**EXERCISE INSTRUCTIONS**:
Revise the listing below by changing every "At what coordinates should I click to accomplish" to "Which point should I click to", leaving everything else as it is.

-- Start GIVEN DATA --

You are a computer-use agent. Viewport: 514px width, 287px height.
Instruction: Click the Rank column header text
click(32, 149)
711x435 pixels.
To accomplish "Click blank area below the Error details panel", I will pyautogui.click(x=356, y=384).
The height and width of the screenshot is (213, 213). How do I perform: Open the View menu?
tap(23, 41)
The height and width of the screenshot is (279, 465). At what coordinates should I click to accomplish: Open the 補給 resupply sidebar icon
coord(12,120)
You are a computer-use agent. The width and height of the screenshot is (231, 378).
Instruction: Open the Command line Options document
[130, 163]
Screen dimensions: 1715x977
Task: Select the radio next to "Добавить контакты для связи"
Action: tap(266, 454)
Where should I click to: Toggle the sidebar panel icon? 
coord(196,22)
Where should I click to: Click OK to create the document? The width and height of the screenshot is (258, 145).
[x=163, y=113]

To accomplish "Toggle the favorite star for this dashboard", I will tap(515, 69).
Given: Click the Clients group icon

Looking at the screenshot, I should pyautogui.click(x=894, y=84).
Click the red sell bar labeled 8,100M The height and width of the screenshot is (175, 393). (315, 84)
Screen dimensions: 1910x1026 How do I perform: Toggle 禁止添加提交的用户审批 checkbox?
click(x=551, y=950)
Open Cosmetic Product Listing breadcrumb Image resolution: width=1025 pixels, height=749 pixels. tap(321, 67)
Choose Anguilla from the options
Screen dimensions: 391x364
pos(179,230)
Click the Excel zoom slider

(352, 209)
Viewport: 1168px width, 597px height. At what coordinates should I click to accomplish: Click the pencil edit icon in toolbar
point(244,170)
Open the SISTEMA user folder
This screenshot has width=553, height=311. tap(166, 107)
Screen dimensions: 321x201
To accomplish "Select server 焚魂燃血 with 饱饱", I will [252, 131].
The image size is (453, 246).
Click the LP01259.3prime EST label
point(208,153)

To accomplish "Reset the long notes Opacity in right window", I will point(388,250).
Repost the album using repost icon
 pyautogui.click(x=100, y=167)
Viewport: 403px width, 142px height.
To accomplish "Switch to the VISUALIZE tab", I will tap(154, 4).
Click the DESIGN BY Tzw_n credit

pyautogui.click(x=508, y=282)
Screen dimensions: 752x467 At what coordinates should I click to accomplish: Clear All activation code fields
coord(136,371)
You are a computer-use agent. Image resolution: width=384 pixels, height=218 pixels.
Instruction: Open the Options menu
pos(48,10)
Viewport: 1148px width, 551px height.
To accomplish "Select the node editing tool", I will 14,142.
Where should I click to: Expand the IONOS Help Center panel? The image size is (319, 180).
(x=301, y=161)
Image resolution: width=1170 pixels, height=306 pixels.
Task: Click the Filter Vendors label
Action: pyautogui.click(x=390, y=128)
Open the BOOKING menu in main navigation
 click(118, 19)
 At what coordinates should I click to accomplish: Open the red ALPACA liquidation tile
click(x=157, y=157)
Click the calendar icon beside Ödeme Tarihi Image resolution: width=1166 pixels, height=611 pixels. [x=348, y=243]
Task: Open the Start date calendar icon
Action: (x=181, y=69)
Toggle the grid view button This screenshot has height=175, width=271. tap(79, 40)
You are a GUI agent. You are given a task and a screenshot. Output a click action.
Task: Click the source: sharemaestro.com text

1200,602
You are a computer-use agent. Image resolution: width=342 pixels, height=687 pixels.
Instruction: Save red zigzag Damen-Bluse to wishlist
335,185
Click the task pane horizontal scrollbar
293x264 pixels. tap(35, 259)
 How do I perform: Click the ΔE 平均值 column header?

-- End GIVEN DATA --

**TASK RESULT**:
You are a computer-use agent. Viewport: 514px width, 287px height.
Instruction: Click the Rank column header text
click(32, 149)
711x435 pixels.
To accomplish "Click blank area below the Error details panel", I will pyautogui.click(x=356, y=384).
The height and width of the screenshot is (213, 213). How do I perform: Open the View menu?
tap(23, 41)
The height and width of the screenshot is (279, 465). Which point should I click to: Open the 補給 resupply sidebar icon
coord(12,120)
You are a computer-use agent. The width and height of the screenshot is (231, 378).
Instruction: Open the Command line Options document
[130, 163]
Screen dimensions: 1715x977
Task: Select the radio next to "Добавить контакты для связи"
Action: tap(266, 454)
Where should I click to: Toggle the sidebar panel icon? 
coord(196,22)
Where should I click to: Click OK to create the document? The width and height of the screenshot is (258, 145).
[x=163, y=113]

To accomplish "Toggle the favorite star for this dashboard", I will tap(515, 69).
Given: Click the Clients group icon

Looking at the screenshot, I should pyautogui.click(x=894, y=84).
Click the red sell bar labeled 8,100M The height and width of the screenshot is (175, 393). (315, 84)
Screen dimensions: 1910x1026 How do I perform: Toggle 禁止添加提交的用户审批 checkbox?
click(x=551, y=950)
Open Cosmetic Product Listing breadcrumb Image resolution: width=1025 pixels, height=749 pixels. tap(321, 67)
Choose Anguilla from the options
Screen dimensions: 391x364
pos(179,230)
Click the Excel zoom slider

(352, 209)
Viewport: 1168px width, 597px height. Which point should I click to: Click the pencil edit icon in toolbar
point(244,170)
Open the SISTEMA user folder
This screenshot has width=553, height=311. tap(166, 107)
Screen dimensions: 321x201
To accomplish "Select server 焚魂燃血 with 饱饱", I will [252, 131].
The image size is (453, 246).
Click the LP01259.3prime EST label
point(208,153)

To accomplish "Reset the long notes Opacity in right window", I will point(388,250).
Repost the album using repost icon
 pyautogui.click(x=100, y=167)
Viewport: 403px width, 142px height.
To accomplish "Switch to the VISUALIZE tab", I will tap(154, 4).
Click the DESIGN BY Tzw_n credit

pyautogui.click(x=508, y=282)
Screen dimensions: 752x467 Which point should I click to: Clear All activation code fields
coord(136,371)
You are a computer-use agent. Image resolution: width=384 pixels, height=218 pixels.
Instruction: Open the Options menu
pos(48,10)
Viewport: 1148px width, 551px height.
To accomplish "Select the node editing tool", I will 14,142.
Where should I click to: Expand the IONOS Help Center panel? The image size is (319, 180).
(x=301, y=161)
Image resolution: width=1170 pixels, height=306 pixels.
Task: Click the Filter Vendors label
Action: pyautogui.click(x=390, y=128)
Open the BOOKING menu in main navigation
 click(118, 19)
 Which point should I click to: Open the red ALPACA liquidation tile
click(x=157, y=157)
Click the calendar icon beside Ödeme Tarihi Image resolution: width=1166 pixels, height=611 pixels. [x=348, y=243]
Task: Open the Start date calendar icon
Action: (x=181, y=69)
Toggle the grid view button This screenshot has height=175, width=271. tap(79, 40)
You are a GUI agent. You are given a task and a screenshot. Output a click action.
Task: Click the source: sharemaestro.com text

1200,602
You are a computer-use agent. Image resolution: width=342 pixels, height=687 pixels.
Instruction: Save red zigzag Damen-Bluse to wishlist
335,185
Click the task pane horizontal scrollbar
293x264 pixels. tap(35, 259)
 How do I perform: Click the ΔE 平均值 column header?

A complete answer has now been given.